Until a few years ago some West Texas farmers planted grain sorghum in rotation with cotton, assuming they’d lose a little money on the milo, or maybe break even every year or two, but would make up the difference with increased production from the next cotton crop.
The rationale for planting grain sorghum has changed.
“In late May we could have contracted grain sorghum for close to $6.50,” says J.D. Jones, who farms on his own and in partnership with his father, David, near Lubbock, Texas.
“We can make a little money at that price,” David says.
They’re relatively new to milo. “We haven’t grown a lot but we had some cotton hailed out last year and needed an alternate crop,” David says. “Milo fit like a glove.”
J.D. says they took one circle out of cotton and put it in milo. “It helps the next cotton crop,” he says.
“Planting cotton into grain sorghum stubble also helps,” David says. “If we get a rain on the organic matter left from grain sorghum, the soil will not blow.”
They plant some reduced tillage cotton and milo. “We have some no-till and some conventional,” David says. Together, they have more than 700 acres in subsurface drip irrigation and they like to plant no-till on those acres.
The Jones’ operation has about 15 percent of the acreage in milo this year. “The biggest advantage with milo is diversification,” J.D. says. “For the last two years grain sorghum has been a viable alternative, a good rotation crop with cotton.”
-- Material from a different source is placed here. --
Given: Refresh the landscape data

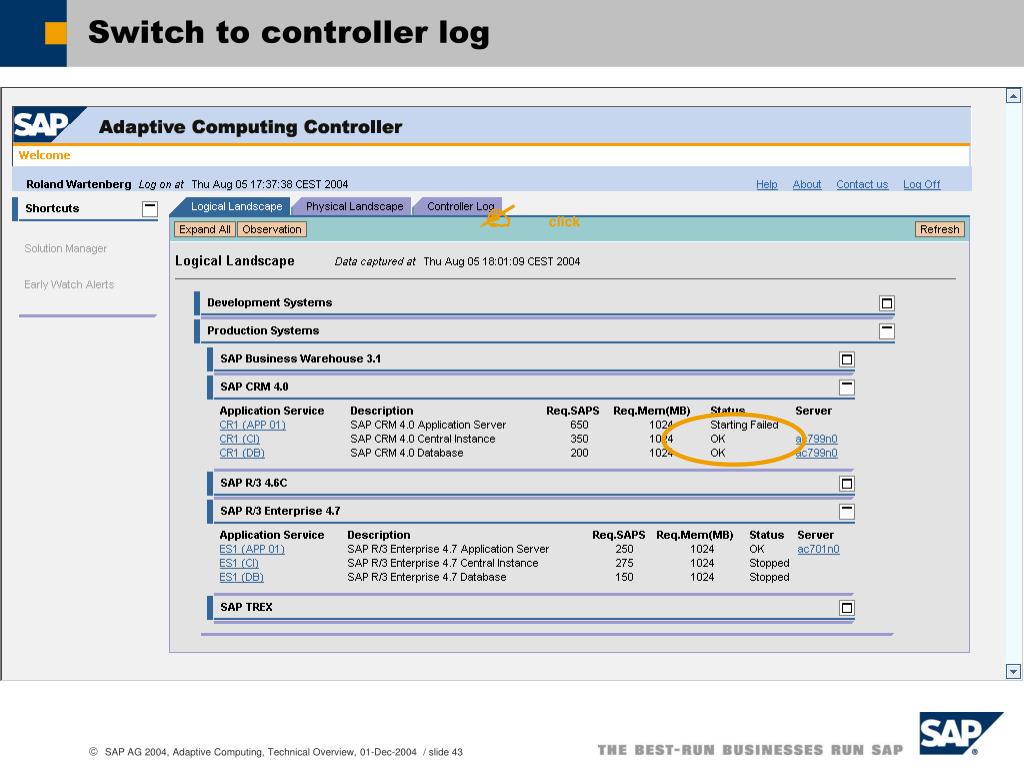Looking at the screenshot, I should pos(939,229).
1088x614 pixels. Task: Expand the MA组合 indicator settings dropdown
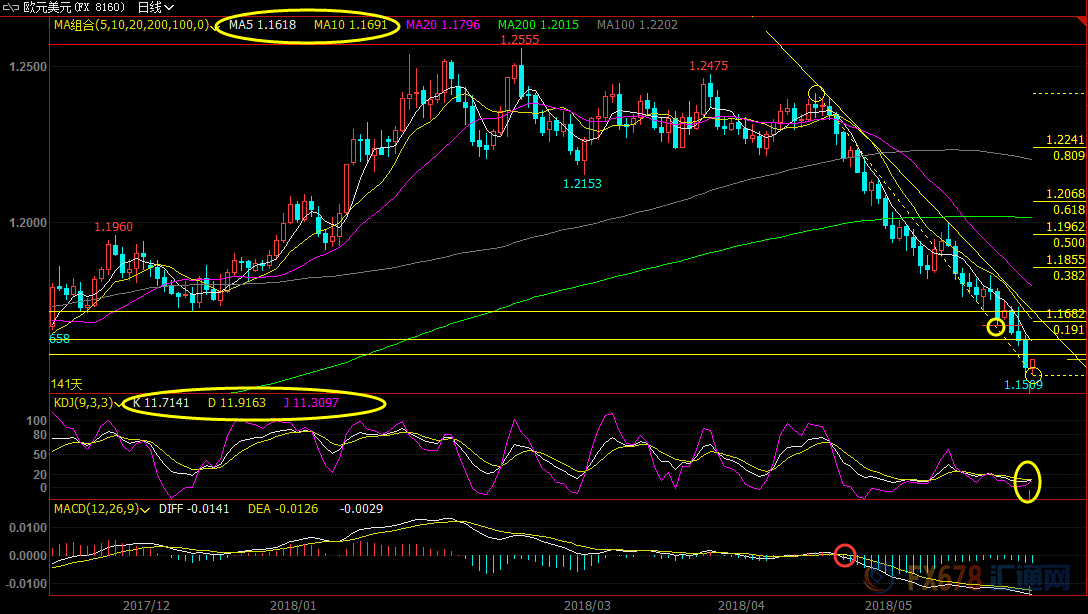[x=211, y=25]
“It’s also a relief on some acreage to (get away from) high cottonseed prices,” David says. “And it’s convenient. We can come in and apply Roundup as a burndown in the spring, plant and add Milo Gard. That’s about it. It’s a clean crop to grow.”
“We need a lot less management to grow grain sorghum,” J.D. says. “And improved varieties have been a big advantage.” They plant Pioneer hybrids.
Moisture management is also easier. “We can do more with a 300-gallon irrigation well with milo than we can by spreading that water over cotton,” J.D. says.
“But the main thing is we can rotate without losing money. With grains sorghum at $2.30 a hundredweight, we lost money. At $6.50, and with a good yield, we can make a profit. That will keep us in the ball game,” David says. “With grain competitive with cotton, we have more opportunities to do something different.”
They made a good crop last year and produced an exceptional yield on a drip irrigation field that had been planted in cotton and hailed out.
They had few insect problems to complicate production. “We had to spray for head worms last year, but only once and on about half our acreage,” J.D. says.
They harvested much of the milo before cotton was ready to strip. “We had to harvest some late milo while we were stripping cotton,” David says.
They did not use a harvest aid on milo last year. “If we had enough early maturing grain sorghum we would use a burndown,” J.D. says.
By the last week of May they had all their irrigated cotton planted and some of the milo. They were hoping to get a rain to finish dryland planting.
“It’s been dry,” J.D. says. “We have had no more than 6/10 of an inch of rain at any one time since last fall. It’s been dry for a long time.”
The irrigated cotton already in the ground “looks good so far,” David says. “We’ll plant by the June 5 deadline.” They say 85 percent of their cotton will be irrigated this year.
They look for milo to become an increasingly important part of their crop mix. “Every year will depend on price,” David says. “If milo holds in the $6 to $7 range, we’ll stay with it.”
J.D. and David say the recently passed sorghum checkoff program may encourage more farmers to add milo to a cotton rotation. They say funds for research will likely help develop better varieties and improve grass control techniques.
“We’ll see a lot more research in milo,” J.D. says.